Quelques enquêtés, comme Samuel, éprouvent rarement de difficultés lexicales ou syntaxiques. Lorsqu’ils en rencontrent, ils ne se trouvent pas désarmés pour les surmonter et pour poursuivre leur lecture :

‘« (Y en a pas que tu trouves difficiles ou euh... dans ces textes-là... ? Où t’as besoin de...) non... (pas vraiment...) nan pas vraiment. Parce que... quand j’étais plus petit je lisais beaucoup (ouais ?) donc... j’ai acquis je dirais pas mal de... vocabulaire là-dessus... et donc... ça maintenant ça m’a aidé donc quand je lis/ 'Fin de temps en temps y a... parce que évidemment y a des mots anciens que je connais pas ou que je comprends pas... ! (ouais ?)mais... ça me gêne pas pour comprendre... la suite du texte » (Samuel ; père : plombier, études non précisées ; mère : secrétaire après avoir été longtemps au foyer, baccalauréat, arrêt des études après son mariage)’
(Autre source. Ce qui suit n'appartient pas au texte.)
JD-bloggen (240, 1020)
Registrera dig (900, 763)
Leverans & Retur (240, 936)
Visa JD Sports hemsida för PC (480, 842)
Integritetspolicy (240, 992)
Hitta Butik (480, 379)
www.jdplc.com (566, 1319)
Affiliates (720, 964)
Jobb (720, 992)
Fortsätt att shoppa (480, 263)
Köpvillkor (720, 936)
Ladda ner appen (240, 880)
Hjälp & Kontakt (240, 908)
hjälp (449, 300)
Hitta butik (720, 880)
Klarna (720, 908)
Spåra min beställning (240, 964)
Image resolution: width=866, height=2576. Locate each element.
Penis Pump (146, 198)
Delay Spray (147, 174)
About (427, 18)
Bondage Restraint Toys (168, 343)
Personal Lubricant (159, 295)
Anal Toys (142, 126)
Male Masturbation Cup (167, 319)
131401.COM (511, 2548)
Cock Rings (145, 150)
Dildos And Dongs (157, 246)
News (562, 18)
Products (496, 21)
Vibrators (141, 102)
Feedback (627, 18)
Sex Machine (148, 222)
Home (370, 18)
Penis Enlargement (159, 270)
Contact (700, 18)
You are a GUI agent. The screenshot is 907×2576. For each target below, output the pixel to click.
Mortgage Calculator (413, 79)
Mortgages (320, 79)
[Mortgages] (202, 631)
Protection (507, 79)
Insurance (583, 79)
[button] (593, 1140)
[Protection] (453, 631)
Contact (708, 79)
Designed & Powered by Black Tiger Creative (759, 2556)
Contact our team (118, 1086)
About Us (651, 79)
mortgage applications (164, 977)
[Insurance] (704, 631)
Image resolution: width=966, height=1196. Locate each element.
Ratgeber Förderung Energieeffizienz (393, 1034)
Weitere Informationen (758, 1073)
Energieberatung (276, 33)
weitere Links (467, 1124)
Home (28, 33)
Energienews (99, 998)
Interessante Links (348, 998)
Mais la grande majorité des enquêtés déclarent avoir rencontré des difficultés lexicales et syntaxiques en lisant des textes pour les cours de français : « des mots très très complexes » (Isabelle à propos des Rêveries du promeneur solitaire), « des mots... je sais même pas si i z’étaient dans le dictionnaire   » (Matthieu à propos de Britannicus), « des mots que... on n’arrive pas à comprendre » (Anne-Cécile à propos d’Iphigénie), « pour une phrase tu mets une heure à comprendre » (Nordine à propos du Misanthrope), « c’est trop compliqué » (Sébastien à propos de Britannicus), « la façon dont les phrases elles étaient faites [...] y a des tournures qu’on comprend pas » (Aïcha à propos de Madame Bovary), « la façon dont i s’exprime » (Valérie à propos de Rabelais), « la formulation déjà han ! fff’, faut suivre » (Didier à propos de Madame Bovary). Ahmed peine à lire Le Misanthrope et La Peste :

‘« Le Misanthrope c’est trop compliqué ! [...] la compréhension... des phrases ! (hum ?) tu vois... c’est le langage d’avant et... (ouais !) et puis on comprend pas des fois ! [...] i fallait chercher dans le dictionnaire... (ça tu le faisais ou... des fois tu faisais pas ?) ouais ouais, nan, franchement je le faisais au début de l’année et... (ouais, hum hum)au fur et à mesure... t’en as marre ! (ouais !) ouais... et... Bon après on a fait quoi, on a fait... La Peste (ouais ?) et puis après... ça... et puis je sais plus (tu l’as lu ?) euh/ Avant je me disais ‘‘Ouais, Albert Camus’’, parce que j’ai lu un livre d’Albert Camus c’est L’Etranger (hum hum) et franchement... j’étais fasciné par ce livre (ah ouais ?) et après... Elle nous a dit... ‘‘Lisez... La Peste ’’. Je me suis dit ‘‘Ouais c’est bon, c’est Albert Camus, c’est une belle histoire et tout. Oh... ça va me motiver pour lire !’’ (ouais !) et j’ai commencé à le lire après à la... cinquième page, je l’ai jeté [ petit rire](c’est vrai ?)mais ouais c’était... trop compliqué... je me suis pas pris la tête hein » (Ahmed ; père : ouvrier, au chômage ; mère : sans profession, a été gardienne pendant un an ; scolarité primaire des deux parents en Tunisie)’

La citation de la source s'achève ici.